8.2. We regret that little effort to differentiate the potential impact of format-shifting on different sectors of the creative industries is reflected in either the Review or the Response. We reiterate that Independent film financing is reliant on licensing rights to specific uses, platforms and markets (e.g. DVD, Blu-ray, VoD) as a means of financing production. A blanket format shifting exception may affect value in those different segments of the film exploitation cycle, and produce a negative impact on the financing of new films. We urge the Committee to request Government to conduct a closer impact assessment of the introduction of such an exception on the audiovisual sector. We further believe Government should give serious consideration to exempt certain sectors from this exception.
9. Enforcement
9.1. IFTA strongly agrees with the Government’s observation that there is no clear cut causality between the limited online offer of strong legitimate content (as alleged but not substantiated by the Review) and widespread digital theft. We suggest that the argument that one fosters the other is rhetorical: no industry in the world may successfully compete with piracy as a business model offering illegal content for free.

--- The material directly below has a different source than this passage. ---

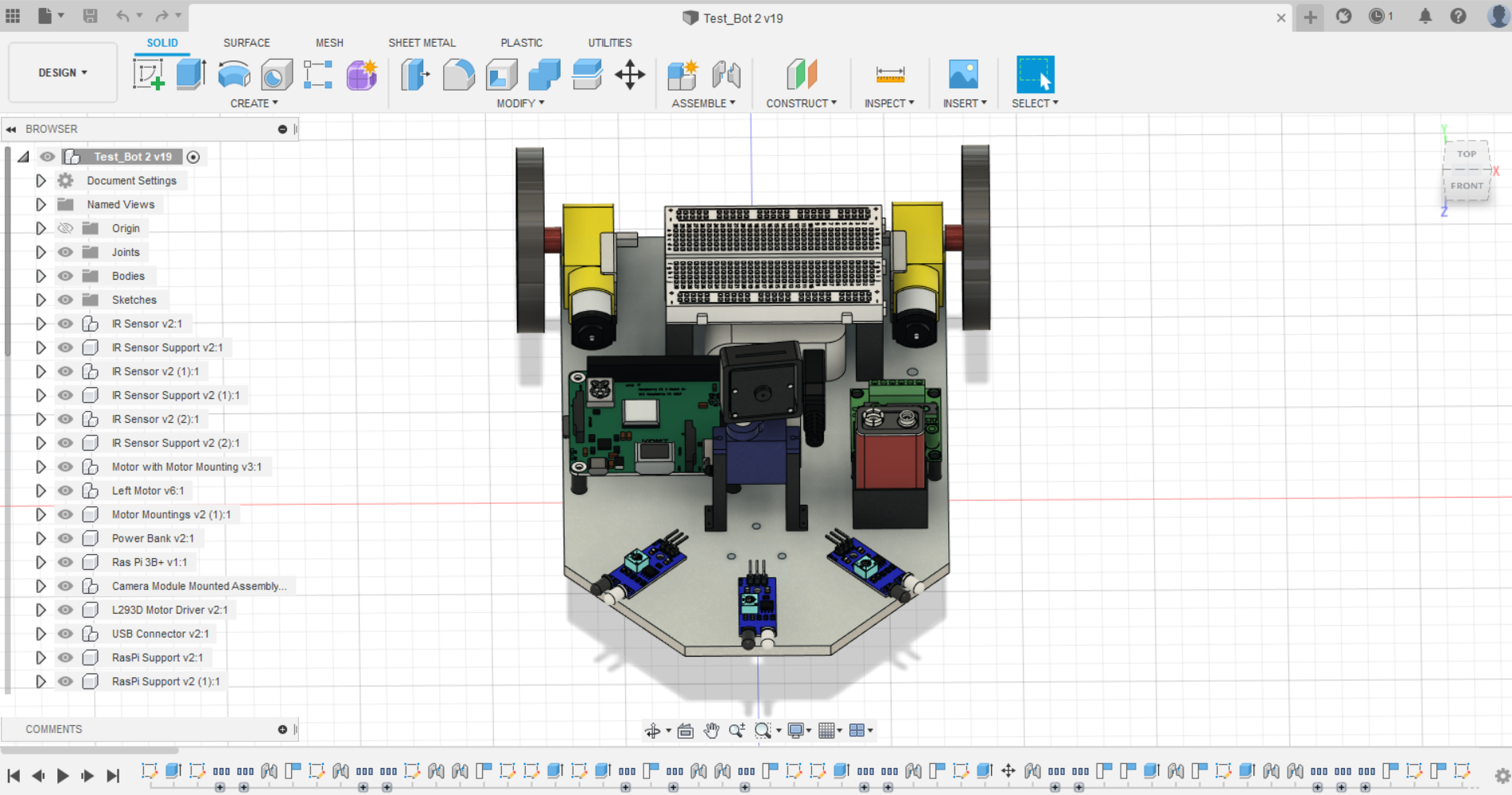Activate the Pan tool in the navigation bar

tap(710, 730)
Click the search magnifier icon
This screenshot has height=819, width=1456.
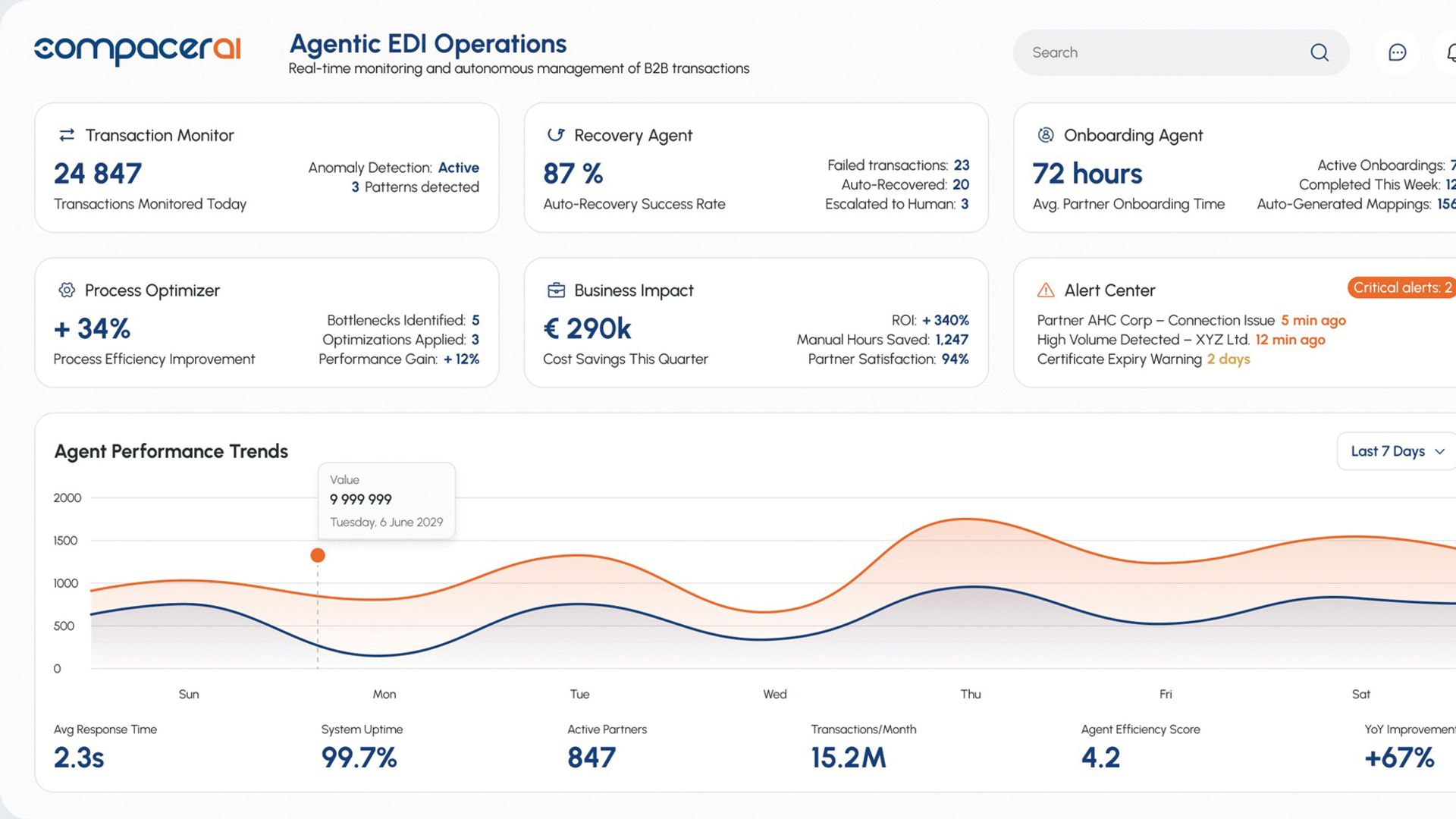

9.2. The proposal that Ofcom should establish benchmarks and data on trends in online copyright infringement is useful. The Government’s IP Crime Strategy document has also come to our attention and we will be providing comments and suggestions on this paper at a later stage.
9.3. We welcome references in the Response to Government’s commitment to fully implement the DEA’s measures to combat peer-to-peer infringement. In particular, we welcome the proposed introduction of a £20 fee for consumers filing appeals, as a measure to discourage vexatious or futile appeals designed to paralyse the mechanism.
9.4. We note the Government’s decision not to implement the site blocking provisions of the DEA, following formal advice from Ofcom. We also welcome the Government’s stated intention to "continue to explore the issues raised by Ofcom’s report and [../..] do more work on what other measures can be pursued to tackle online copyright infringement". IFTA believes strongly that unless the issue of piracy perpetrated by websites offering pirated content is tackled forcefully, there will be a huge gap in the UK’s deployment to contain online piracy. IFTA would welcome a robust statement from Government to the effect that it intends to continue to examine limited site blocking as a possible addition to the anti-piracy arsenal.
9.5. Finally, we are alarmed, by the premise in the Response that if the enforcement of rights is deemed either "uneconomic or unreasonable," the relevant rights should necessarily be attenuated through limited exceptions. The justification presented in the Response is that not to do so would dilute respect for legitimate enforcement. We beg to differ: introduction of exceptions and limitations just as easily creates confusion about the scope of the creators’ exclusive rights and disdain for laws that may be characterized as unduly detailed and circumstantial. Furthermore, notions such as "uneconomic" or "unreasonable" are subject to considerable ideological and political inflexions and may fail to factor fully the need to maintain strong incentives to creativity and enterprise. We are concerned about this approach leading to a general drift towards resorting to statutory exceptions each time enforcement appears to present challenges.